24 June 2015

Just Let It Be.

A few years back an elderly gentleman was under my care in the hospital on a rather long term basis. The man was in his nineties and his wife of seventy years was just touching her 90th year then. The patient, we will name Hairhar, and his wife, Mangla. This couple had three children and several grand children. When Harihar got injured, all three children took time off to take care of their father. Mangla was a rock of a support for Harihar, and if she was away even for half a day, his mood would dive. The patient could not have asked for a better care from his family- and he did appreciate that fact.

In this circumstance, it was usual for me to find a pleasant emotional ambiance whenever I went for rounds to their room. Over the course of the long hospitalization, I became familiar with the natures of all the family members. Without exception, all of them were positive people and there was no artificiality to that. Yes, there were anxieties about Harihar's condition, but all of that was faced rather earnestly.
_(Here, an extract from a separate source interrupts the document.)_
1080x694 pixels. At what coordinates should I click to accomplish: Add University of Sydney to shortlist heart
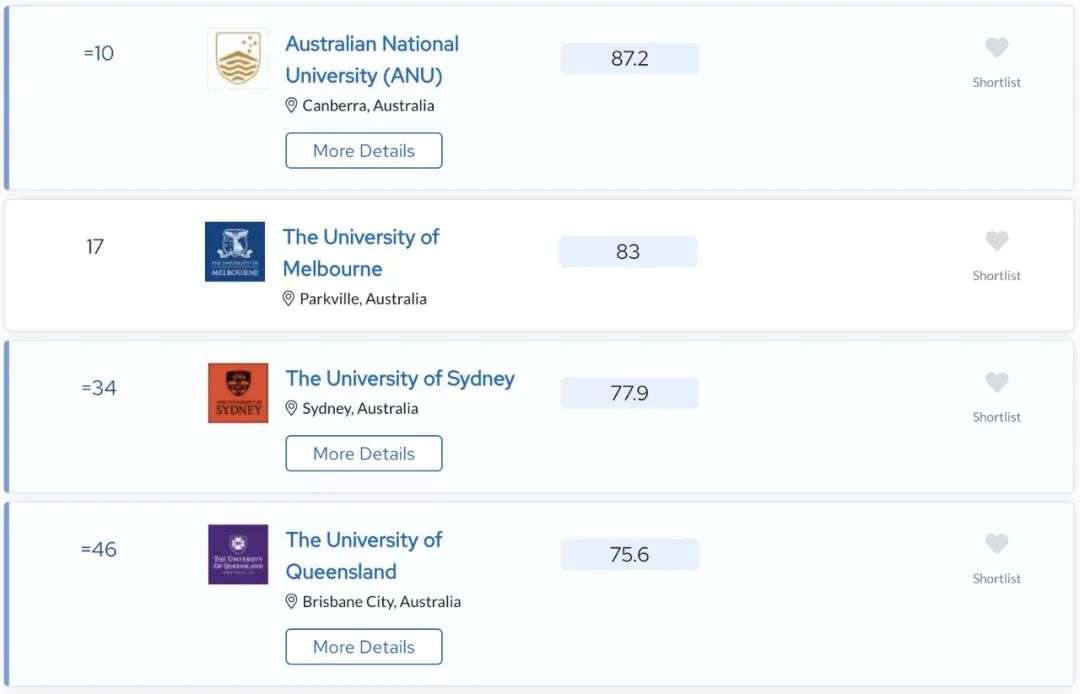coord(996,382)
The anxiety didn't linger on and on.

So, one day it came as a bit of a shock to me to find Mangla in an extremely low mood and silent. It was apparent that she had cried, and Harihar's face looked haggard as well. I feared that something must have happened to the operated part in the night and I must have come in a little late- but that couldn't be for the nurse would surely have informed me if there was indeed something amiss. Try as I might, none of the two would come out with what was wrong. I broached questions aimed at ferreting out medical issues but that drew a blank.

Finally, in exasperation and in the fear that I had missed something important that had a bearing on Harihar's treatment,  I asked, "Mangla ji, what is wrong with you? Why don't you tell me, please? You know, I might just be able to do something, even if it is just a bit. Are you upset with me for any reason? Why are you both so low today?"
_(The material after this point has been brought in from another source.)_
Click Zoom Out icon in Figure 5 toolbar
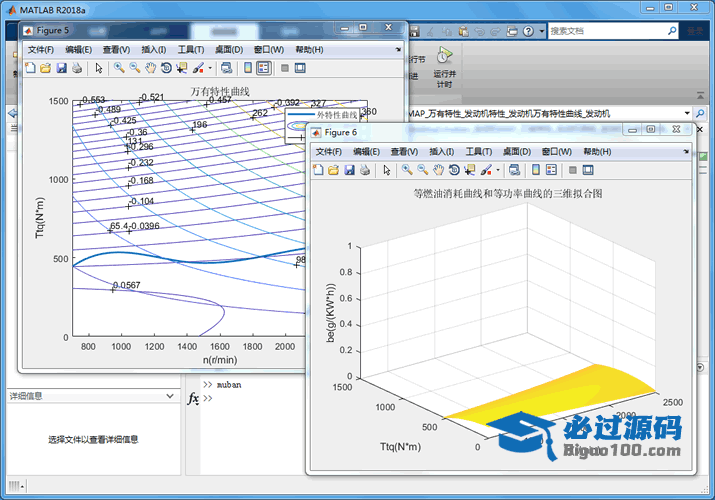Image resolution: width=715 pixels, height=500 pixels. point(134,68)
Now Mangla looked up, locked her eyes on to mine- as I feared the worst, and said slowly, " Doctor, it can just be as it is, sometimes- can it not be? Just let it be. And don't worry, its not about you." Saying so, she smiled a bit and shifted her gaze away toward her husband nearby. He had heard it, and I suspect he tried hiding a wry smile.
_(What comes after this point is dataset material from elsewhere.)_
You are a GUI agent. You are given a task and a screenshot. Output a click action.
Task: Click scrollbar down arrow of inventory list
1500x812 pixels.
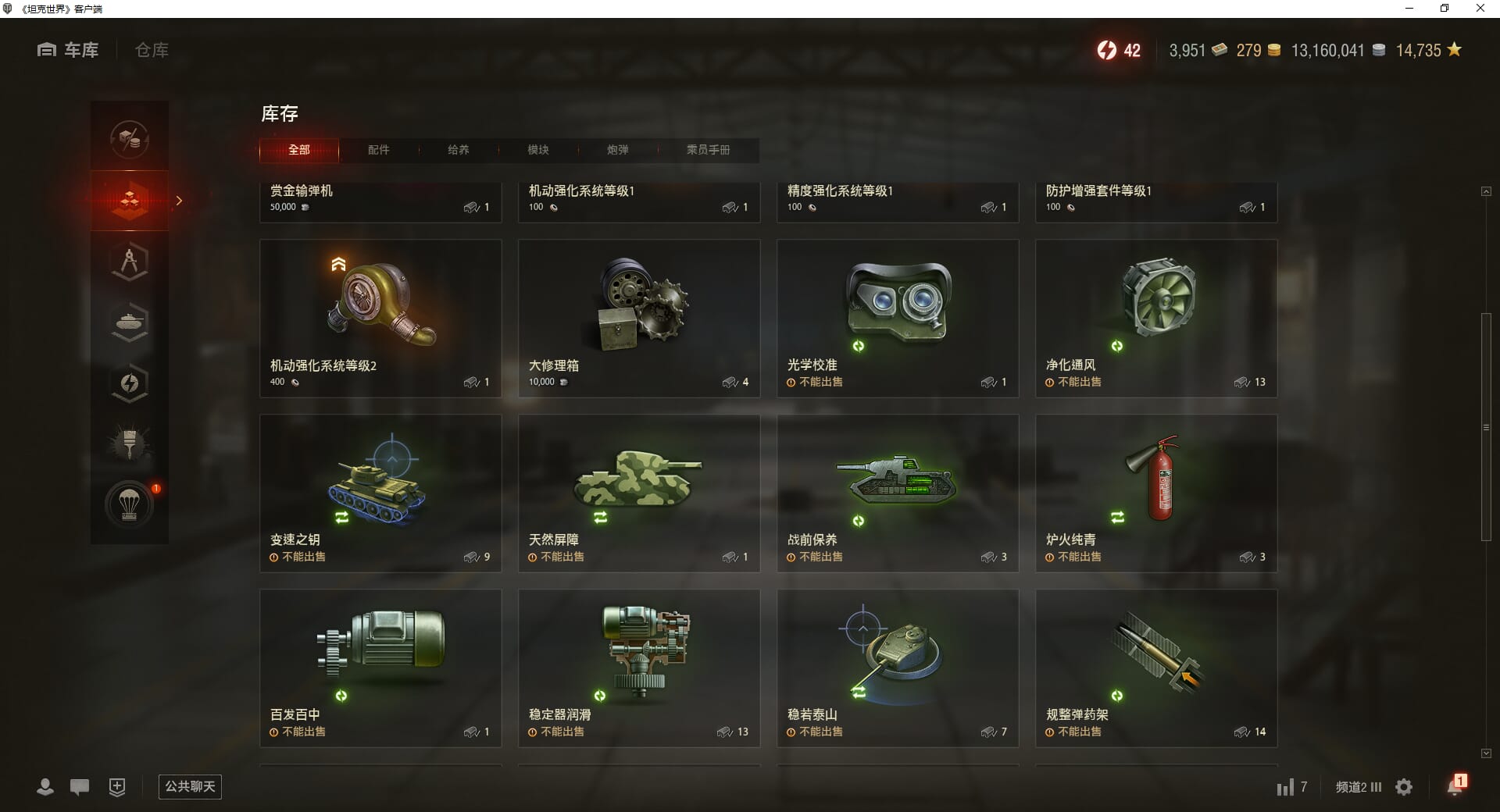pyautogui.click(x=1486, y=753)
Oops, I thought to myself, this  can happen even after the golden jubilee of a marriage is long gone by.

And then, something even more insightful came across; she had said, "Just let it be" - the wisest prescription down the ages so far as feelings and afflictive states are concerned.

That was a lesson for me, from my patient and his wife. Even when all is not as well as you would like it to be, it can still just be, and, that, is alright too. Teachers and teaching can come from anywhere and anybody, I thought.

There is a happy ending to this: that evening when I went for the rounds, all was as it had always been: back to more pleasant states of mind.